» ACTIVITY:
The answer is all of the data repeated exactly, with each picture omitted.

◇ ◇ ◇ ◇ ◇ ◇ ◇

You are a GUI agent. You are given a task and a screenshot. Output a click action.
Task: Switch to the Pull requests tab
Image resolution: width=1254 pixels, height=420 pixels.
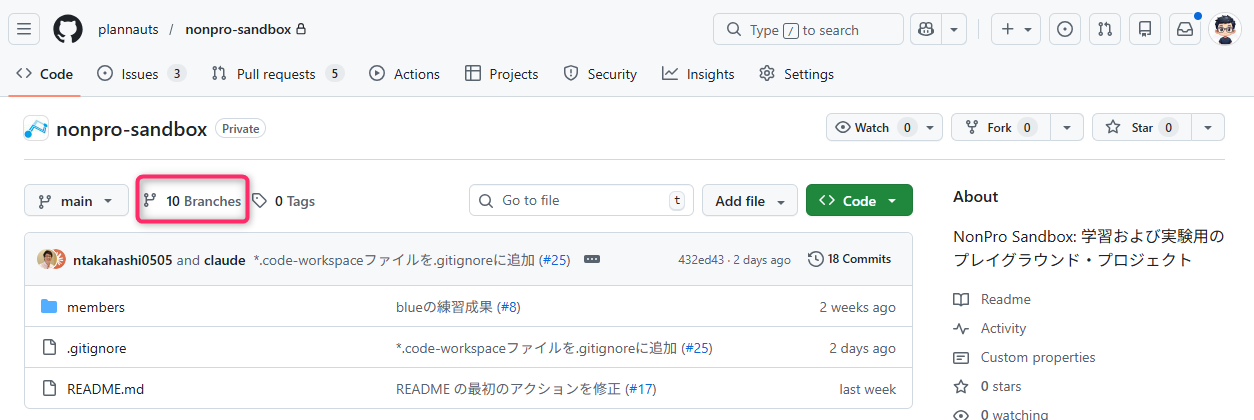277,74
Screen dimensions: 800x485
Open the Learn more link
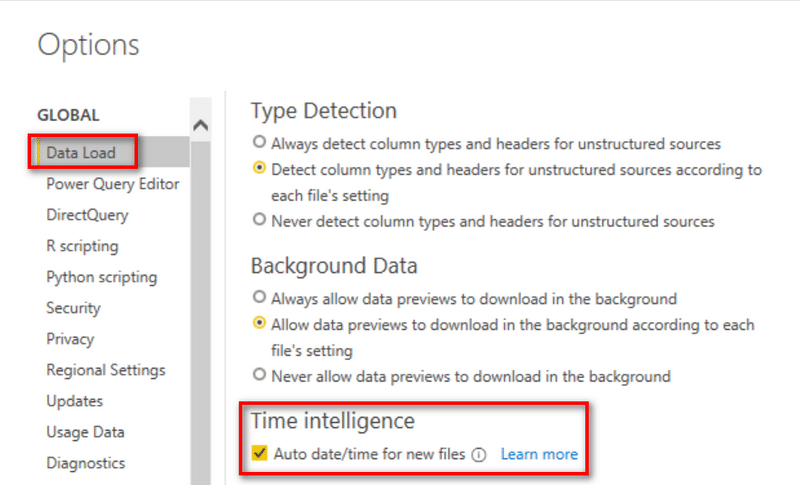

◇ ◇ ◇ ◇ ◇ ◇ ◇

» FINISHED EXERCISE:
You are a GUI agent. You are given a task and a screenshot. Output a click action.
Task: Switch to the Pull requests tab
Image resolution: width=1254 pixels, height=420 pixels.
277,74
Screen dimensions: 800x485
Open the Learn more link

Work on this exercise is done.